発生当時の現場(2025年7月10日 青森市)
去年7月、青森市でビルから清掃員の男性が転落し亡くなった事故をめぐり、男性が勤めていた会社と取締役の男性が労働安全衛生法違反の疑いで書類送検されました。
去年7月10日、青森市長島2丁目のビルで高さおよそ30メートルある窓ガラスの清掃作業をしようとした青森市の会社員野宮裕史さん35歳が転落して亡くなる事故がありました。
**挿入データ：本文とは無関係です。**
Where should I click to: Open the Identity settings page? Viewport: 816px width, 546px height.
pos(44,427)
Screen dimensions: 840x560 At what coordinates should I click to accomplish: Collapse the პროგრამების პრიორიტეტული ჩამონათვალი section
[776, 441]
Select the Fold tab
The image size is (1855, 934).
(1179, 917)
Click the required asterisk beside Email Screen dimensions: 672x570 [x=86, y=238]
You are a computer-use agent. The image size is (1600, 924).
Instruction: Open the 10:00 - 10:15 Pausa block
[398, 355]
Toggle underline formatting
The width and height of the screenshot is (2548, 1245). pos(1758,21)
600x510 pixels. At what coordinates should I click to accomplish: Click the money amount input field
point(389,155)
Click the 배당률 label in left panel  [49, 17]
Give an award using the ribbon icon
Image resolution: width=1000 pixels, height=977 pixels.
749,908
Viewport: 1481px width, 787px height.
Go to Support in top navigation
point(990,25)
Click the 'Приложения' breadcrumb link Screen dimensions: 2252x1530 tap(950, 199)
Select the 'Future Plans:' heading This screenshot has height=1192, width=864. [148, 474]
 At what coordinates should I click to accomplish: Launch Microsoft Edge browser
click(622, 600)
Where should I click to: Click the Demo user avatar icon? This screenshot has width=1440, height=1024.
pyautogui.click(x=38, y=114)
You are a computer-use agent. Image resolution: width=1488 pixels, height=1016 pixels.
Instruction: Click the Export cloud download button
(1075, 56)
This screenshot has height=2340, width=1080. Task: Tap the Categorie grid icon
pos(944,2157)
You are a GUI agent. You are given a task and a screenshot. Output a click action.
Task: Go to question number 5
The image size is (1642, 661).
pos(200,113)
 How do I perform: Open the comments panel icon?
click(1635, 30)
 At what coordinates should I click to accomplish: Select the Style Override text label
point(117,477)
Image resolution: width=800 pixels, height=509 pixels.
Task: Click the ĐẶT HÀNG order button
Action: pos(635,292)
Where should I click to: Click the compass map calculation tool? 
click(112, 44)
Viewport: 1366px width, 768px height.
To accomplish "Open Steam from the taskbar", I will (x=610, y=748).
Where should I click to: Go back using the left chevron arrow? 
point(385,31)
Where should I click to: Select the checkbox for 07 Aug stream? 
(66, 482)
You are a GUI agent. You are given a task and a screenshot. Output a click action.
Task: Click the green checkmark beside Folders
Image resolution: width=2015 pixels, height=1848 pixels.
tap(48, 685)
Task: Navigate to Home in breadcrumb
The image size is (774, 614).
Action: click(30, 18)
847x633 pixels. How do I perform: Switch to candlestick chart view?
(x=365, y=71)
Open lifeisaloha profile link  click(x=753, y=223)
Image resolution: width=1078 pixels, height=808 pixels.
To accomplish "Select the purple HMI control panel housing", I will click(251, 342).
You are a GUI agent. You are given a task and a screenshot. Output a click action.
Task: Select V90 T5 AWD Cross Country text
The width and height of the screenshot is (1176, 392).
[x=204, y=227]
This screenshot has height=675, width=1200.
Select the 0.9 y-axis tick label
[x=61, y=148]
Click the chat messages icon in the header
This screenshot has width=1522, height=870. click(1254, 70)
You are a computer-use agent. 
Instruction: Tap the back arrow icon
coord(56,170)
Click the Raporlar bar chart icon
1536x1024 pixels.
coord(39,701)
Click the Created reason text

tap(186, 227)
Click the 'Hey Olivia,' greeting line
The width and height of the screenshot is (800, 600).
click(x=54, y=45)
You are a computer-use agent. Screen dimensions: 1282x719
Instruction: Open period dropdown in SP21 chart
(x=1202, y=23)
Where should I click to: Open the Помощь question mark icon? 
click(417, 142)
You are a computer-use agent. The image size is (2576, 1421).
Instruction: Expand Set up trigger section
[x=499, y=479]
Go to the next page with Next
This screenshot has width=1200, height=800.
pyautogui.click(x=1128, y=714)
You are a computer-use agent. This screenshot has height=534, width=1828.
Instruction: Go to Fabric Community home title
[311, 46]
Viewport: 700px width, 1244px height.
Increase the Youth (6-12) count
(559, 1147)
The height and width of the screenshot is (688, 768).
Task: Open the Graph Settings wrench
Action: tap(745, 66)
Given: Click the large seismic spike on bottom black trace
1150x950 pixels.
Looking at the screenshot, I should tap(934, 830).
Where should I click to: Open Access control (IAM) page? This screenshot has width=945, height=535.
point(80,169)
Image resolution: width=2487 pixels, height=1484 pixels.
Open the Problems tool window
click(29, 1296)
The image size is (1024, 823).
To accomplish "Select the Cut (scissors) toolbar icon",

弘前労働基準監督署はきょう、労働安全衛生法違反の疑いでビルメンテナンスを行う青森市浪岡の「毎日ビル管理」と30代の男性取締役を書類送検しました。
以下、発表された概要と被疑内容の全文です
■災害の概要
令和7年7月10日、青森市長島2丁目に所在するビルにおいて、毎日ビル管理有限会社が自社の労働者Bに、ロープ高所作業でガラス窓清掃作業を行わせていた際、ロープに墜落防止用の部品がついていないまま作業が行われたため、作業開始時に地上30メートルの高さから墜落し死亡する労働災害が発生したものです。
■被疑内容
労働安全衛生法では、ロープ高所作業を行うときは、事業者は墜落又は物体の落下による労働者の危険を防止するため、あらかじめ、当該作業に係る場所について法定事項を示した作業計画を作成し、その上で、事業者は作業を指揮する者を定め、その者に作業計画に基づき作業の指揮を行わせるとともに、要求性能墜落制止用器具及び保護帽の使用状況を作業中監視することを行わせなければならないと規定されていますが、被疑会社が作成した作業計画はこの調査及び法定記載事項が不充分な疑いがあり、かつ、災害発生当時、作業を指揮する者にこの監視を行わせていなかった疑いがあるものです。